━━ TEXT PASSAGE ━━

Z=57 = La (Lanthanum) = 5d¹ 6s²,    Z=58 = Ce (Cerium) = 4f¹  5d¹ 6s²,     Z=59 = Pr (Praseodymium) = 4f²  6s²,      Z=63 = Eu (Europium) = 4f⁷ 6s²     ,        Z=64 = Gd  (Gadolinium) = 4f⁷  5d¹ 6s²,                            Z=71 = Lu (Lutetium) = 4f¹⁴  5d¹ 6s².

(ii) Actinides - The series involving the filling of 5f-orbitals following Actinium (Z=89), Thorium (Z=90) to Lawrencium (Z=103).

Actinium (Z=89) = Ac = 6d¹ 7s²,  Thorium (Z=90) = Th = 6d² 7s², Curium (Z=96) = Cm = 5f⁷ 6d¹ 7s², Lawrencium (Z=103) = Lr = 5f¹⁴ 6d¹ 7s²

The Lanthanoids- All Lanthanoids have common oxidation state of +3 with +2 and +4 also by attaining stable f⁰, f⁷, f¹⁴ configurations.

Physical Properties: All lanthanides are soft, malleable, and ductile with low tensile strength, bad conductors of heat and electricity.

General Charcteristics:  1) Trivalent ions of lanthanides are coloured in solid state as well as in solution due to the absorption in visible light of spectrum by unpaired electrons resulting in f-f transitions.

2) They are paramagnetic. All lanthanides are highly electropositive metals and have almost similar reactivity due to the fact that lanthanides differ only in number of 4f electrons. Since these electrons are very effectively shielded from interaction by 6s, 5p electrons, hence they show little differences in their chemical reactivity. So, they are difficult to separate.

f⁰ and f¹⁴ are colourless and diamagnetic [La³⁺ and Lu³⁺]

3) Atomic radii- The steady decrease in atomic sizes and ionic sizes of lanthanides with increasing atomic number is known as lanthanide contraction.

━━━

PROBLEM DESCRIPTION — Can you copy the f-block passage above in full, without changing anything? The listing is separate material, unrelated to the f-block passage.

━━ MATERIAL ━━

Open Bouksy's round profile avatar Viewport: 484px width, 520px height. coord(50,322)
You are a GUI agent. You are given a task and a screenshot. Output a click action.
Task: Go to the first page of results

━━━

FINAL ANSWER —
Z=57 = La (Lanthanum) = 5d¹ 6s²,    Z=58 = Ce (Cerium) = 4f¹  5d¹ 6s²,     Z=59 = Pr (Praseodymium) = 4f²  6s²,      Z=63 = Eu (Europium) = 4f⁷ 6s²     ,        Z=64 = Gd  (Gadolinium) = 4f⁷  5d¹ 6s²,                            Z=71 = Lu (Lutetium) = 4f¹⁴  5d¹ 6s².

(ii) Actinides - The series involving the filling of 5f-orbitals following Actinium (Z=89), Thorium (Z=90) to Lawrencium (Z=103).

Actinium (Z=89) = Ac = 6d¹ 7s²,  Thorium (Z=90) = Th = 6d² 7s², Curium (Z=96) = Cm = 5f⁷ 6d¹ 7s², Lawrencium (Z=103) = Lr = 5f¹⁴ 6d¹ 7s²

The Lanthanoids- All Lanthanoids have common oxidation state of +3 with +2 and +4 also by attaining stable f⁰, f⁷, f¹⁴ configurations.

Physical Properties: All lanthanides are soft, malleable, and ductile with low tensile strength, bad conductors of heat and electricity.

General Charcteristics:  1) Trivalent ions of lanthanides are coloured in solid state as well as in solution due to the absorption in visible light of spectrum by unpaired electrons resulting in f-f transitions.

2) They are paramagnetic. All lanthanides are highly electropositive metals and have almost similar reactivity due to the fact that lanthanides differ only in number of 4f electrons. Since these electrons are very effectively shielded from interaction by 6s, 5p electrons, hence they show little differences in their chemical reactivity. So, they are difficult to separate.

f⁰ and f¹⁴ are colourless and diamagnetic [La³⁺ and Lu³⁺]

3) Atomic radii- The steady decrease in atomic sizes and ionic sizes of lanthanides with increasing atomic number is known as lanthanide contraction.